On the other hand, it is normal that shift work makes you tired, says Fietze. “As long as shift workers sleep well on several days off or on vacation, the world is still in order. If you sleep just as badly during these times as during the working week, that's a serious warning signal. "

People who already have sensitive or poor sleep, chronically ill people who have another job or are very familiar with the family should not work shifts.

Larks in the early shift

Most people are known as owls: they would like to go to bed between 11:30 p.m. and 2 a.m. and get up again between 7:30 a.m. and 9:30 a.m., explains Hans-Günter Weess, psychologist and director of the sleeping center at the Palatinate Clinic.

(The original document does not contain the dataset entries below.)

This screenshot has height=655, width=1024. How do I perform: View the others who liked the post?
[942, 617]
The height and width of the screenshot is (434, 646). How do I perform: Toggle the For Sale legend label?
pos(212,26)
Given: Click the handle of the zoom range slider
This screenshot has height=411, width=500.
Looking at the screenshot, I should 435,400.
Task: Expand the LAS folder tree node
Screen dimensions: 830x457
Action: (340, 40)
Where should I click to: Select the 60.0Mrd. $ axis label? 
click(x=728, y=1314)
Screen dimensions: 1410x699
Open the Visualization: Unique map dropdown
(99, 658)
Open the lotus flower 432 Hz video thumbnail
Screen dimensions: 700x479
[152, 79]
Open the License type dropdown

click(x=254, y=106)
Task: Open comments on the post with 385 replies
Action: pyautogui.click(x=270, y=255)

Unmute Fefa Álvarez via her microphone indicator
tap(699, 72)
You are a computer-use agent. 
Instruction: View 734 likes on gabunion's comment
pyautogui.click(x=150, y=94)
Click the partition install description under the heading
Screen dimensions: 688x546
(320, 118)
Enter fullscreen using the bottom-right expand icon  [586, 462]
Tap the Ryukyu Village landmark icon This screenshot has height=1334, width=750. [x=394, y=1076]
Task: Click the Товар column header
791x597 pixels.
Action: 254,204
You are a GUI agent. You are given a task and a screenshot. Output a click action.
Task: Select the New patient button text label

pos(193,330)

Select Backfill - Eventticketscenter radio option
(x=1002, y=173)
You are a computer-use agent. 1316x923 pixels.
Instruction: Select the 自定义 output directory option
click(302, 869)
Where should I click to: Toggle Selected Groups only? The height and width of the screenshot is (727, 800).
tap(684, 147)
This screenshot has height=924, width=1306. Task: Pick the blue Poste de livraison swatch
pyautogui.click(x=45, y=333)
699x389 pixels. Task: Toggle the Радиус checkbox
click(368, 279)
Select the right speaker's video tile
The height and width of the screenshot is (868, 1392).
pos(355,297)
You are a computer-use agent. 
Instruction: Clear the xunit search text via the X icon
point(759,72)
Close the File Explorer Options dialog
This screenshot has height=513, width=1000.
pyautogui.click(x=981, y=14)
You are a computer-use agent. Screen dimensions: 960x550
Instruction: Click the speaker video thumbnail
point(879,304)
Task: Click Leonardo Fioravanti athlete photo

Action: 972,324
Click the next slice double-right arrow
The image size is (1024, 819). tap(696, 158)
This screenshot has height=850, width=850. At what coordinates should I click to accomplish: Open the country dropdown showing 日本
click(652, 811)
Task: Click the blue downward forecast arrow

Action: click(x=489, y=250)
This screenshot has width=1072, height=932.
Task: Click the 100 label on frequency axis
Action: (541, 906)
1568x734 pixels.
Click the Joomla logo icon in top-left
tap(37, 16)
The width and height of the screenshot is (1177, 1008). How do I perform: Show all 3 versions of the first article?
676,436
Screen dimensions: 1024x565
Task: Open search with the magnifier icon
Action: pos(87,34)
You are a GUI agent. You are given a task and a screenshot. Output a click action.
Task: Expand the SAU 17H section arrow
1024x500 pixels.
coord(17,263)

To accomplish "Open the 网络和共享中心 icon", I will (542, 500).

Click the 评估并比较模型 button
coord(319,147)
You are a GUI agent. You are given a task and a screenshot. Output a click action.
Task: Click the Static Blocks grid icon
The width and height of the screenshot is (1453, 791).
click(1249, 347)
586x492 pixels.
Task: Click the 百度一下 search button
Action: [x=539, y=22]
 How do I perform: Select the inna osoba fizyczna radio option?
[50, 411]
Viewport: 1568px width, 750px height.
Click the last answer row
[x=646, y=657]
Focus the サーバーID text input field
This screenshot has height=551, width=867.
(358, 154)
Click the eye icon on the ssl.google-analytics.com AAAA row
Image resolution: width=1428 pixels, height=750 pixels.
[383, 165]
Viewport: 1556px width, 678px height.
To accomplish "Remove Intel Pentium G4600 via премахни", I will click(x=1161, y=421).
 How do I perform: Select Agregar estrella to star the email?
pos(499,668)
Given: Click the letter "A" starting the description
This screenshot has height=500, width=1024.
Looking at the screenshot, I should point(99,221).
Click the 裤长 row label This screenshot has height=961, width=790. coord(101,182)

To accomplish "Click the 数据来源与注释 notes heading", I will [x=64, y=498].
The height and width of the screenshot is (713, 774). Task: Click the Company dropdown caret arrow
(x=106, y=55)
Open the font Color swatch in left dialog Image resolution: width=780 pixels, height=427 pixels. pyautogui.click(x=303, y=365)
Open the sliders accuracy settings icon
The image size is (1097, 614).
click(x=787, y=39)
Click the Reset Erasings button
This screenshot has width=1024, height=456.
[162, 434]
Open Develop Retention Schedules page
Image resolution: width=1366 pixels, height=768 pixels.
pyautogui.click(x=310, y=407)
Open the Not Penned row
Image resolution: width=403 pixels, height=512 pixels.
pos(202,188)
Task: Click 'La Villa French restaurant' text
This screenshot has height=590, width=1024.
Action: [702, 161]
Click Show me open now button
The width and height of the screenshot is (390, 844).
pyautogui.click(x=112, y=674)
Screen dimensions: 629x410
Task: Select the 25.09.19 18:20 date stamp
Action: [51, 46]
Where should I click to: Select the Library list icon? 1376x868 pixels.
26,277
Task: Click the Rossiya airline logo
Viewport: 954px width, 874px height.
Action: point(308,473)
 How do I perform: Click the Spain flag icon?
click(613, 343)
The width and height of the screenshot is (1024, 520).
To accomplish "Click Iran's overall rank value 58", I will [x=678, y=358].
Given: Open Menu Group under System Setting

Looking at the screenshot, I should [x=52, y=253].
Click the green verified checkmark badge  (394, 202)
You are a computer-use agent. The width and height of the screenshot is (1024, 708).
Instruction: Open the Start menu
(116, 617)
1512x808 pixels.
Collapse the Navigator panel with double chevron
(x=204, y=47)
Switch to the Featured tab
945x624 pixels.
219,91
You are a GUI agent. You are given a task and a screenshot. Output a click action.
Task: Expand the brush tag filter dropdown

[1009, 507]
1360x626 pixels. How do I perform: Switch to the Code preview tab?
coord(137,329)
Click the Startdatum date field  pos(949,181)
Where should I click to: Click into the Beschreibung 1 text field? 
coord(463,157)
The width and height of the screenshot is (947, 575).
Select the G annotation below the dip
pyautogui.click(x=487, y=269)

It would therefore be good if people who were early risers anyway - the so-called larks - took over the early shifts. The late risers then do the late and night shift.

When working in alternating shifts, it is better, according to Weess, to work in short-rotating shifts: two days early shift, two days late shift, two days night shift and then a longer break.

"This way the body doesn't even start to adapt," explains Weess. Anyone who takes on a shift for about a week at a time is in a kind of permanent jet lag, which is more burdensome in the long term. (ad; source: dpa / tmn)

Author and source information

This text corresponds to the specifications of the medical literature, medical guidelines and current studies and has been checked by medical doctors.